European Commission proposes phased increase of emissions permit auctioning for airlines from 2013
EU President, José Manuel Barroso, presents climate change proposals
Wed 23 Jan – In a major shake-up of the European Union (EU) Emissions Trading Scheme (ETS), the European Commission has proposed that airlines should have to buy 20% of total allocated emissions permits from 2013, the start of Phase 3 of the EU ETS, rising incrementally each year until 2020, the end of Phase 3, when they will have to auction for the full 100% quota.

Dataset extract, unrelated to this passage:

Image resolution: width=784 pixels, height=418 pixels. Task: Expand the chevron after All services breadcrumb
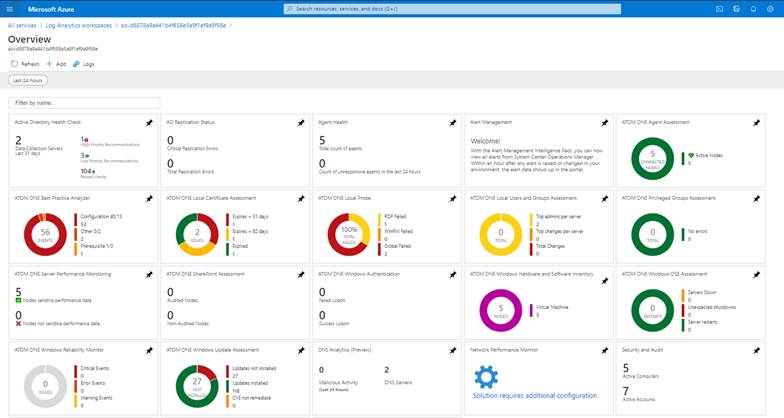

This follows a vote by the EU Council of Environment Ministers last month that proposed all airlines flying to or from the EU should enter the ETS from 2012 and have to buy 10% of permits up front. In November, the European Parliament voted for a higher figure of 25% and MEPs will have to decide whether it is to accept or fight the proposals of the Council, its co-legislator, and the Commission when the draft legislation returns for a second reading later in the year.
NGOs, on the other hand, believe the aviation sector should be treated like Europe’s power industry and not receive any free allowances and should have to auction for the full 100% from the start.

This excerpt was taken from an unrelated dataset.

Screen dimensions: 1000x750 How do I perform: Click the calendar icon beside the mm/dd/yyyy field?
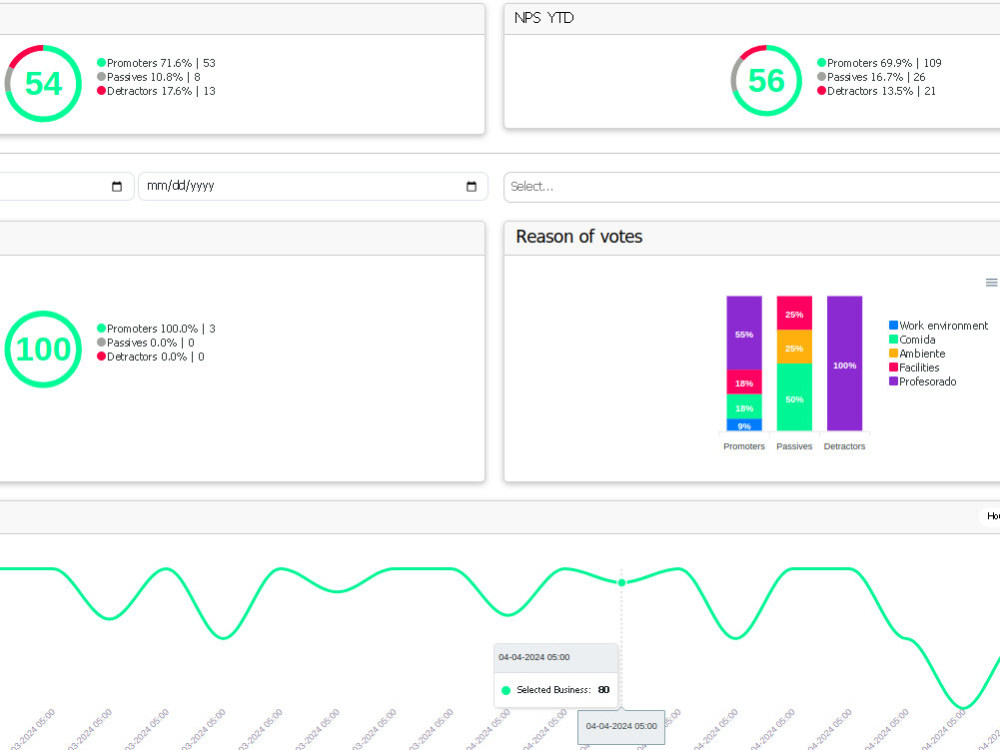469,186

Commenting on the Commission’s proposal, João Vieira, Policy Officer of the European Federation for Transport and Environment, said: “Incomprehensibly, the Commission has decided to give the aviation sector the same special treatment as factories, by handing over free emissions permits. But the Commission’s own studies showed that the aviation business can just pass on the costs of permits to customers, and if they don’t get full auctioning from the onset they'll be making massive windfall profits. Moreover, there are no issues of international competition regarding aviation since all airlines, regardless of nationality, will be subject to the same carbon costs on their European routes.
“It’s even more bizarre when one considers that the electricity business will have to buy all its permits, the justification being that the sector can pass on their costs. There seems to be one rule for electricity production and one rule for aviation, the fastest growing source of carbon emissions in Europe. It’s now up to the European Parliament and the Council to put that right."